There is much known about how Thompson became a writer that isn’t even touched on in the movie. As a young person, he was said to have painstakingly retyped Fitzgerald’s The Great Gatsby and Hemingway’s A Farewell to Arms in order to learn writing style. He worked as a copy boy for Time magazine, before being fired for insubordination. He wrote a couple novels, loads of unsuccessful short stories, was a South American correspondent for a Dow-Jones paper and a reporter for the Brazil Herald. These life- and talent-shaping facts didn’t seem worthy of mention, either.

The little personal information that is known about Hunter S. Thompson also didn’t really play into this documentary, for unknown reasons. He joined the US Air Force, for one. And what about his family life? He and his wife conceived six times, but only one son lived and two infants died shortly after their births in the early 1960s. Wouldn’t that possibly play a role in escaping into alcohol and drugs? Perhaps his wife just didn’t want to talk about it—although she did talk about the women and feelings of complete betrayal.

Gonzo is great in giving us a sense of Thompson’s work for editor/publisher Jann Wenner, artist Ralph Steadman, and Rolling Stone in 1960s San Francisco, back when the magazine had style, integrity and was willing to take huge journalistic risks on someone like Thompson. Directed by Alex Gibney, (who made the Oscar-winning Iraq War documentary, Taxi to the Dark Side, and Oscar-nominated Enron: The Smartest Guys in the Room), this film is a treasure trove of great home movies, news footage, game show appearances and interviews that give the movie a real sense of continuity.

We see the truth (and shame) behind Thompson’s Hell’s Angels connections when a Merry Pranksters party gets out of control. We see Thompson’s disgust with American politics (and we learn to love George McGovern again). And ultimately, we see that fame, not drugs or alcohol, may have been the thing that ruined this almost mythical man. In one interview, Thompson himself explains it, saying that he used to sit in the back of the room and observe the event. Then, wherever he went, he became the event.

So what formed the young Hunter S. Thompson into the father of a new kind of journalism? Into the drug-using, gun-toting, womanizing, alcoholic, brilliant, filthy rich, political revolutionary, cartoon-character that he was? Was his character purely drug and alcohol-formed? Would he have been anyone at all without destroying himself? Was he even happy? Who knows.

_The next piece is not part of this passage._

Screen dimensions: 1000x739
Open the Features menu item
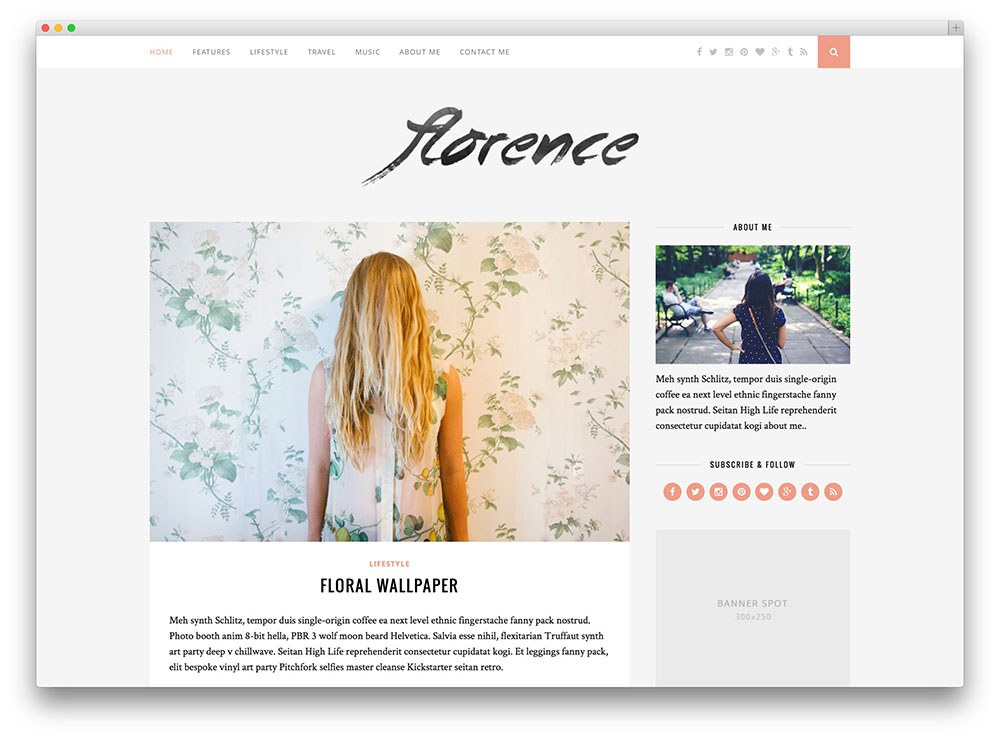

As Thompson's life unravels in later years, the movie shows his physical decline (how did his body hold it together as long as it had?), the damage to his family, and the ultimate loss of his ability to write. To watch Thompson blame his depression solely on President George W. Bush and the state of our world affairs after September 11, 2001 seems a little much. Sure, Hunter. We’re all depressed, no one can stand Dubbya or what he’s done. But that's really beside the point, isn't it? Had Hunter been the Gonzo warrior of his earlier days, he would have kept fighting. No, it seemed more like he was looking for an excuse to call it quits. The fact is, Hunter S. Thompson lived exactly as he wanted to, and he made sure he’d die that way, as well. So, he scripted every minute of it, and amazingly pulled it off without a hitch, right down to the hilariously ridiculous funeral.

Gonzo is a great overview on HST for those who don’t know a lot about him. It’s always interesting and entertaining, even if it leaves you with more questions than you had when you walked into the theater. In any case, one thing’s clear: this fallen angel lived a bigger life than most gods. He should be respected, at least, for finding a way to make that happen, and doing it with originality and style.